Minnesota Department of Health - Office of Rural Health and Primary Care
Top Flex Activities
CAH Quality Improvement
Minnesota’s 77 critical access hospitals (CAHs) have a strong history of public reporting, although it has been observed that reporting is not always consistent. In order to support Minnesota’s CAHs with consistent and accurate reporting, Stratis Health provides ongoing technical assistance on quality reporting, understanding quality data and quality improvement for inpatient, outpatient and EDTC measures. The Minnesota Hospital Association supports Minnesota CAHs with HCAHPS and additional care transitions measures implementing roadmaps to improve medication reconciliation, 30-day readmission rates and health equity.
CAH Operational and Financial Improvement
The Minnesota Flex Program has several initiatives that are designed to provide opportunities for CAHs to better understand their market position and strategize for future success. The Flex program provides an annual charge comparison benchmark report that ensures appropriate pricing levels to provide CAHs with relevant and timely data resources.

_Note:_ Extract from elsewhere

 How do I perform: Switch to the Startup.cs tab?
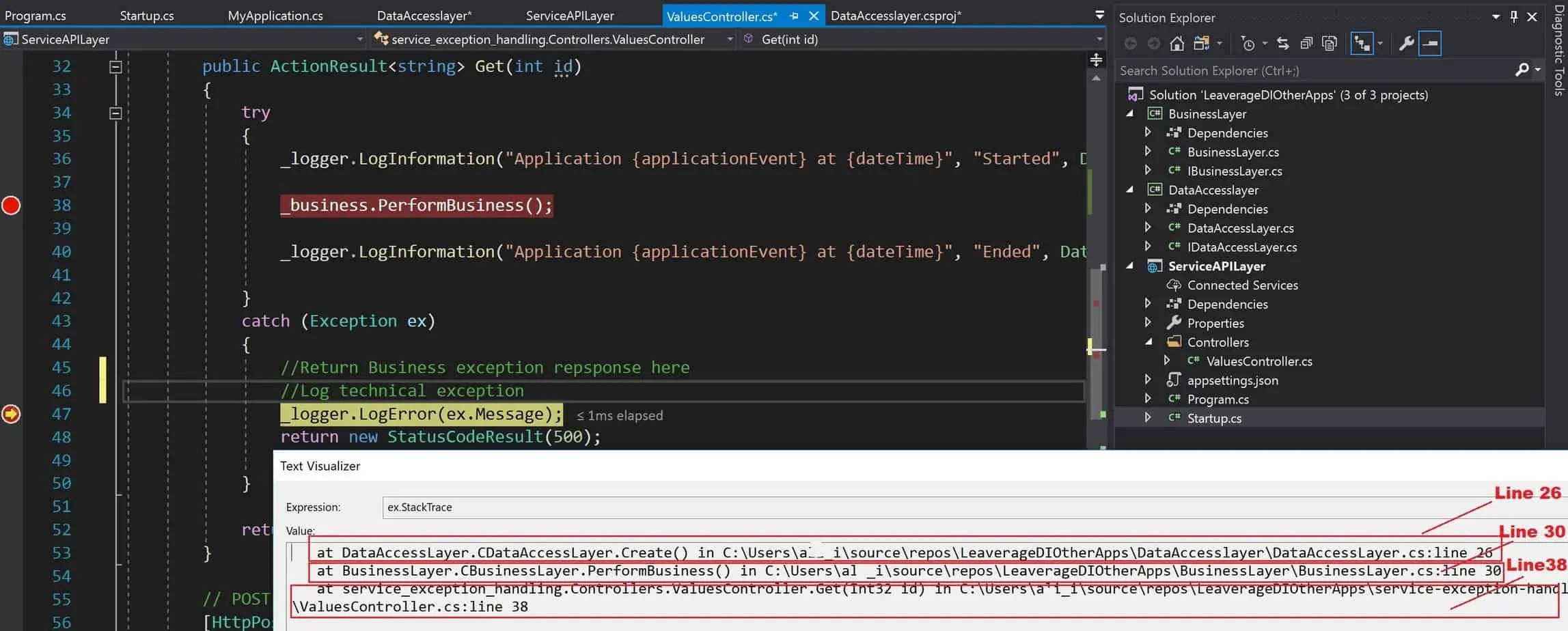147,15
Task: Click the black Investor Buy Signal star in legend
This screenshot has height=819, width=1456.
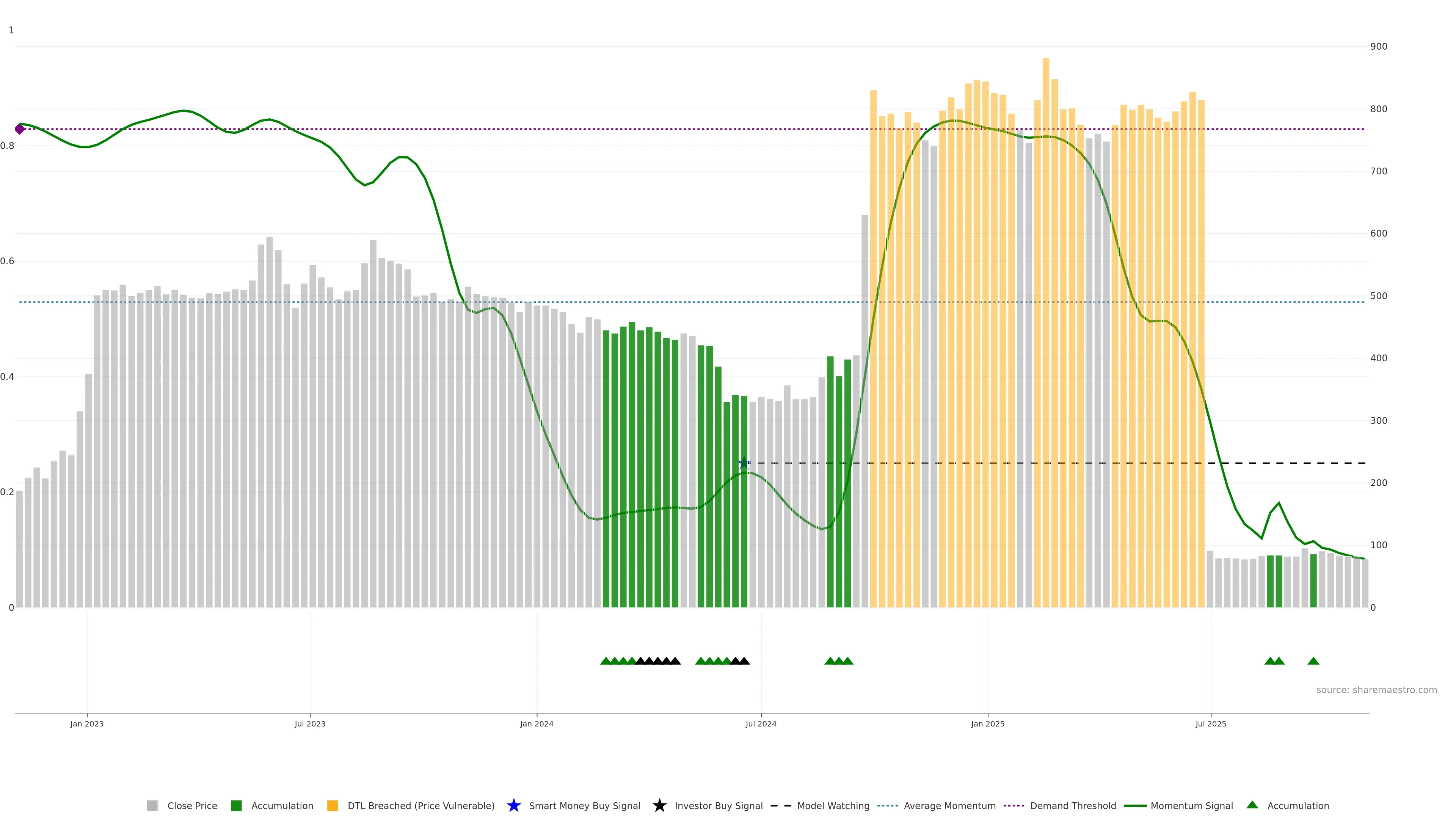Action: coord(659,805)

Future projects will be aimed at specific strategic planning with a cohort of CAHs yet to be determined. Data reduce the leaders' need to gauge performance by precedent which can overlook improvement areas or leave operations under-resourced. Minnesota also plans assessments value-based purchasing or alternative payment model engagement, including the development of a roadmap to guide CAH leaders with steps needed for engaging in new payment models.

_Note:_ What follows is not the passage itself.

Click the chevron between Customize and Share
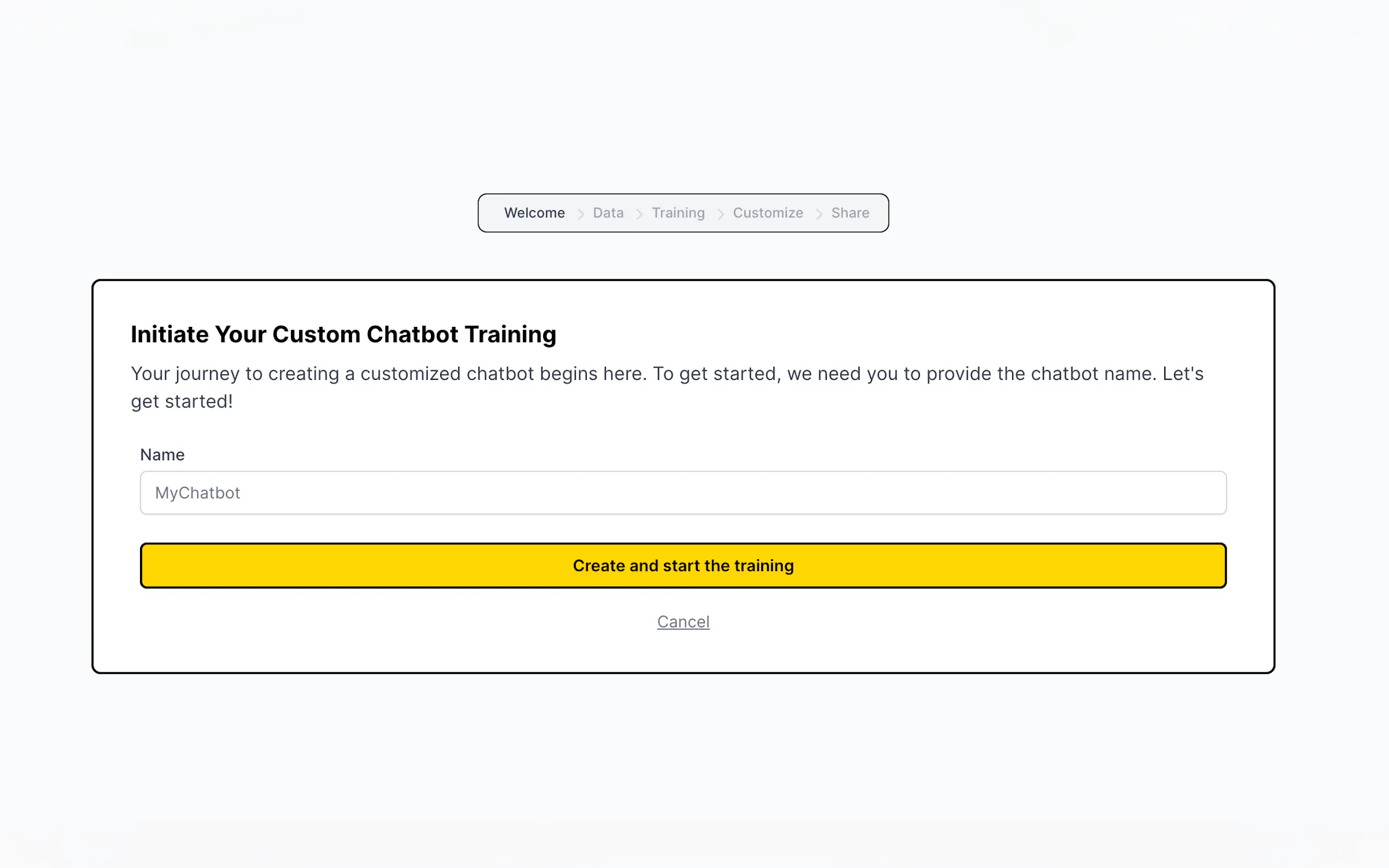The width and height of the screenshot is (1389, 868). 819,214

CAH Population Health Improvement
The Minnesota Flex Program is working with subcontractors who will be working closely with cohorts of CAHs on population health improvement in their communities over the next five years. The Minnesota Path to Value cohort is a targeted group of 4 CAHs that are in their third year of designing a care coordination program. The second cohort focuses on coalition building, strategic planning readiness, and capacity building within their organization.

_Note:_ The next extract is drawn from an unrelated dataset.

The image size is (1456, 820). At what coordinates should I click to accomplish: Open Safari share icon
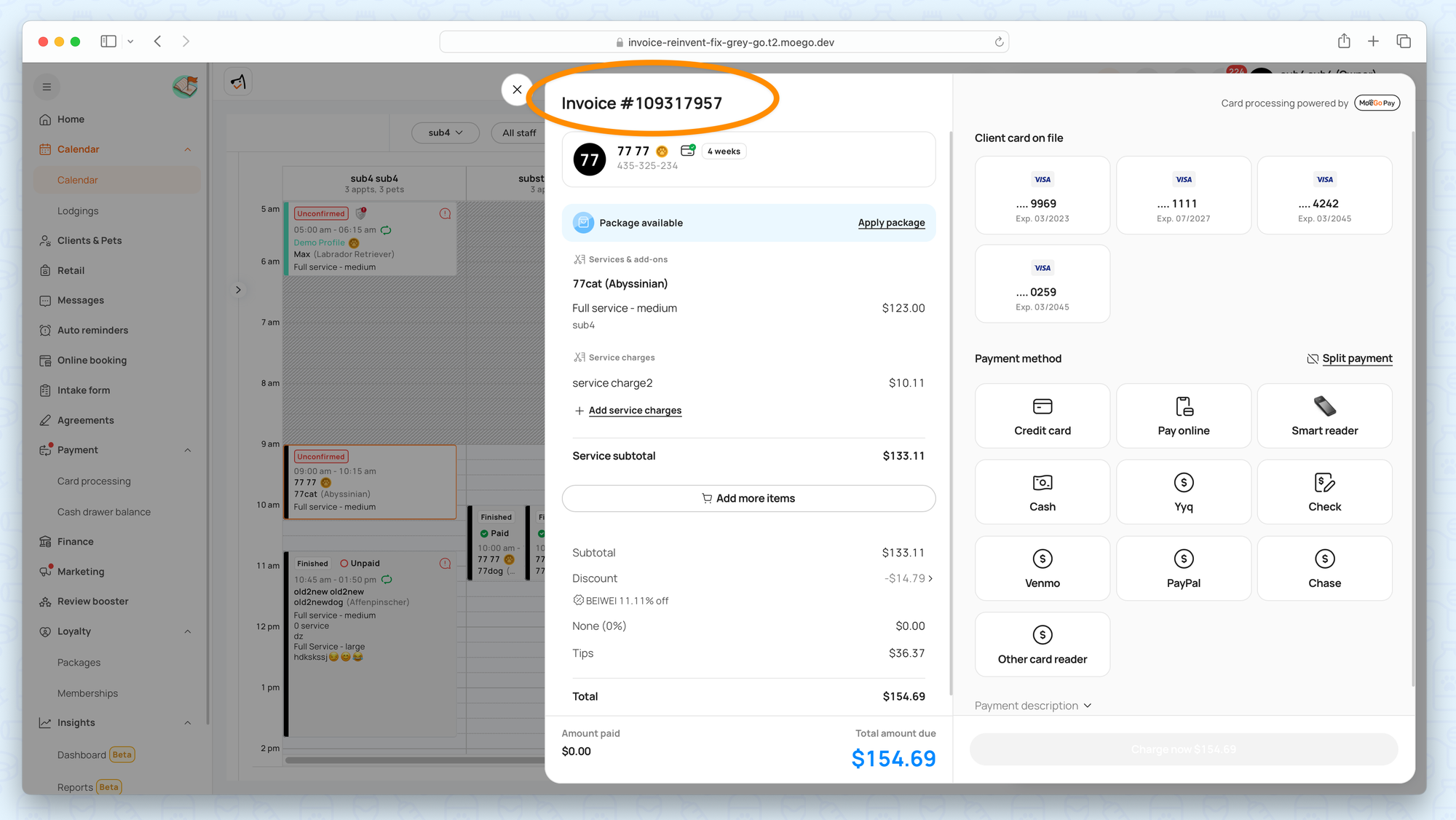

Rural Emergency Medical Services (EMS) Improvement
The Minnesota Flex Program is working with subcontractors on a qualitative data project to assess the current needs of rural EMS services. These statewide needs assessments are being conducted to provide an updated landscape of resource availability and gaps to better assist in planning and program efforts.
Please provide information about network activities in your state to support Flex Program activities.
The Minnesota Flex Program encourages cohorts of hospitals to work together in projects such as those highlighted above. However, because most CAHs are part of hospital systems or have historically established, well-run networks, the Minnesota Flex Program participation in network development or maintenance is not a high priority.